Southeast Asian countries will need to incorporate biodiversity issues in their policy programmes to arrest the loss of the region’s natural resources including the wild flora and fauna, according to insiders.
Theresa Mundita Lim, executive director of the ASEAN Centre for Biodiversity, said mainstreaming biodiversity policies is one of the commitments that member countries of the Association of Southeast Asian Nations made under the Aichi Biodiversity Targets to be achieved by 2020.
Southeast Asian countries are among the 194 signatories to the United Nations Convention on Biological Diversity which was drafted in Tokyo on 2010. The Aichi Targets were named after Japan’s Aichi prefecture, and signatories have pledged to 20 biodiversity conservation goals including preventing the extinction of threatened species and stopping deforestation.
The parties to the convention will meet again in 2020 in China to assess the progress made in hitting the targets.
Lim said the ASEAN has made some headway in meeting its targets. Biodiversity was also a focal point at the July 8-12 meeting of ASEAN Senior Officials on the Environment in Bangkok and a governing board meeting of the biodiversity centre.
She also cited the adoption in June, at the 34th ASEAN Summit, of the Chiang Mai Statement of ASEAN Ministers Responsible for CITES and Wildlife Enforcement on Illegal Wildlife Trade. CITES is the Convention on International Trade in Endangered Species of Wild Fauna and Flora.
The moves show that ASEAN leaders have recognised the trans-boundary nature of the illegal wildlife trade, how it threatens the region’s biodiversity, and the need for regional action.
Lim said ASEAN member states have also established national parks and nature reserves to protect their natural ecosystems.
But while the ASEAN has made some gains, Lim said most members of the regional bloc have a problem with “biodiversity accounting”.
“It’s difficult to calculate the benefit of something that is non-tangible. The (cost of biodiversity loss) can’t be quantified by an economist,” she said.
According to the Centre for Biodiversity, Southeast Asia covers only 3 per cent of the world’s total land area but is home to 18 per cent of the global flora and fauna.
Indonesia, Malaysia and the Philippines are three of the six countries bordering the Coral Triangle－home to 75 per cent of the world’s reef-building corals.
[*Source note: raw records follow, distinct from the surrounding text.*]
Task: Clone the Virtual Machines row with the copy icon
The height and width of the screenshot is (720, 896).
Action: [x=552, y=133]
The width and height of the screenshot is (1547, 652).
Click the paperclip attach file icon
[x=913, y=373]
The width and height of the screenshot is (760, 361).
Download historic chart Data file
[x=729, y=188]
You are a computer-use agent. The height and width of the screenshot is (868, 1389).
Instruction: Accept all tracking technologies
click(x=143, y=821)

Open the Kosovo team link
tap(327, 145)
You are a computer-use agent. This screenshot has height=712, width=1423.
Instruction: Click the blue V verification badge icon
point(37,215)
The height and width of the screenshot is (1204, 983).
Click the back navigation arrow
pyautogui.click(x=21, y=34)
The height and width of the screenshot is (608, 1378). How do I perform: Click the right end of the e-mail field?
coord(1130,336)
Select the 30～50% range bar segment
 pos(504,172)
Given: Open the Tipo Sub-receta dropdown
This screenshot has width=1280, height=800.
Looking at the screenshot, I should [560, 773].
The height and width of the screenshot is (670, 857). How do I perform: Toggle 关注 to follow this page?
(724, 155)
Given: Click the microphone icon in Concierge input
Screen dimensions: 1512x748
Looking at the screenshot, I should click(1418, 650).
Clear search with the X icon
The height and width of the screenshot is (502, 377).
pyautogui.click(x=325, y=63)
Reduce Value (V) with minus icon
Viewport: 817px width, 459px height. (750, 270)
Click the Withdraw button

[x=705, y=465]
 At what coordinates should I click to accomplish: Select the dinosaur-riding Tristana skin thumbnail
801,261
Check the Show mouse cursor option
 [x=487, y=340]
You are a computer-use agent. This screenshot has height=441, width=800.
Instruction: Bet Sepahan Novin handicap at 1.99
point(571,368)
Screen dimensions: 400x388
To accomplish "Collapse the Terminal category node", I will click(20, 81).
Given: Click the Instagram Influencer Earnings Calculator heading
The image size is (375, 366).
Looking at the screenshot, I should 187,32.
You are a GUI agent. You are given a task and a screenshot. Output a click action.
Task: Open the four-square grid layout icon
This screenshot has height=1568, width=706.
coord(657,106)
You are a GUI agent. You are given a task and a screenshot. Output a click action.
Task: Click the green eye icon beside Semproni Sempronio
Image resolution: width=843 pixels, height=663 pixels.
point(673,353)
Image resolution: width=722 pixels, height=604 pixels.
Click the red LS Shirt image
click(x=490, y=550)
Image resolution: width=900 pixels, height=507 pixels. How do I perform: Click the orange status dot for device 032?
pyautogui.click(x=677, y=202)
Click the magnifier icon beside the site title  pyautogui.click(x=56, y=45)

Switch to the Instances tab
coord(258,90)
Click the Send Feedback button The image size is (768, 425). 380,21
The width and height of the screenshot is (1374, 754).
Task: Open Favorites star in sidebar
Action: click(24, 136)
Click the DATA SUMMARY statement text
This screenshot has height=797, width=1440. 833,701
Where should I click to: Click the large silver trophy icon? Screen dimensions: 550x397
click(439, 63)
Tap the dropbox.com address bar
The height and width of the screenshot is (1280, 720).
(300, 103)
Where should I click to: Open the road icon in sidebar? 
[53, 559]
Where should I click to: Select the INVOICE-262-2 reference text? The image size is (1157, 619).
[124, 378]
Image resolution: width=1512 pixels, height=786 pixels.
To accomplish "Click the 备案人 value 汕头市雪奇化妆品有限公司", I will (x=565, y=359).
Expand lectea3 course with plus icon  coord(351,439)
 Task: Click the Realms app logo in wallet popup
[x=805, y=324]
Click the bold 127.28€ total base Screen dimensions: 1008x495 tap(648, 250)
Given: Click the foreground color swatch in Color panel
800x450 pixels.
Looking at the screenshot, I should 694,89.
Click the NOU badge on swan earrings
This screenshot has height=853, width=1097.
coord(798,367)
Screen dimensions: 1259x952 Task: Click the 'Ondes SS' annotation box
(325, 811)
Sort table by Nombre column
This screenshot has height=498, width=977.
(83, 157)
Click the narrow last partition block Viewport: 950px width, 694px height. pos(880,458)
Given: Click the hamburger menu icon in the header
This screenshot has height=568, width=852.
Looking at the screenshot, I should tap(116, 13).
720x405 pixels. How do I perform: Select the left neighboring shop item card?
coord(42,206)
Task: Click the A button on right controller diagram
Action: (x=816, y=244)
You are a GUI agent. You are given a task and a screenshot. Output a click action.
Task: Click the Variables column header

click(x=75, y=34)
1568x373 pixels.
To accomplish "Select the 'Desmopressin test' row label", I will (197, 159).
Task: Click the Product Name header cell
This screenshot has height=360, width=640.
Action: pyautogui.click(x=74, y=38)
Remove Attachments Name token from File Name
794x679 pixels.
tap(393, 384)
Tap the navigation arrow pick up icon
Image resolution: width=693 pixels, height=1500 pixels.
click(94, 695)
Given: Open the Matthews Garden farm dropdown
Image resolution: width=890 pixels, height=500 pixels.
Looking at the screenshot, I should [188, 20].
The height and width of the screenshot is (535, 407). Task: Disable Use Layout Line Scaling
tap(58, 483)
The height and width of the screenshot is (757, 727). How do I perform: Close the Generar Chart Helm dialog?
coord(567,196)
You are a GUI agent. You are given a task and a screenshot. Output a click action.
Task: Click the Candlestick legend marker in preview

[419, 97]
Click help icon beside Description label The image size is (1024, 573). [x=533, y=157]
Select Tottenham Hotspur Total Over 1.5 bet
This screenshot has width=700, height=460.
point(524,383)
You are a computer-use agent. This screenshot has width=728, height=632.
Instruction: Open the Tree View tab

More than 20 per cent of global fisheries are in ASEAN waters, and its seas are a breeding ground for more than 200 species of fish.
But deforestation, urbanisation, intensive agriculture and illegal wildlife trade have put these biological resources at risk.
The Switzerland-based International Union for Conservation of Nature, or IUCN, said Southeast Asia and Oceania lost 385,000 square kilometres of forest cover between 1990 and 2010.
Southeast Asian countries are also the biggest “hot spots” for global biodiversity, according to a research paper by scientists working with Australia’s University of Queensland and the Wildlife Conservation Society. The paper was published by scientific journal PLOS Biology in March.
The hot spots are areas where plant and animal species are most affected by threats such as agriculture and urbanisation.
The endangered Malayan tiger best illustrates the state of biodiversity loss in Southeast Asia. The IUCN has included this species on the critically endangered list, with conservationists estimating there are now roughly 250 Malayan tigers. Their numbers reduced by habitat loss, poaching and illegal trade.
“The loss of the tiger is just (one) indication of the overall deterioration of the planet. There are many others, but this one is hard to ignore,” said Kae Kawanishi, general manager of the Malaysian Conservation Alliance for Tigers.
Lim of the Centre for Biodiversity acknowledged that several animal and plant species are endangered, revealing the gaps in the region’s biodiversity conservation.
But she remains optimistic, noting the “rediscovery” of some animal species. One of these is the Philippine tamaraw, the country’s biggest endemic land-based mammal.
The tamaraw, a species of buffalo, is classified by the IUCN as critically endangered. It is estimated there are about 300 tamaraws left in the Philippines, most of them in the northern province of Occidental Mindoro.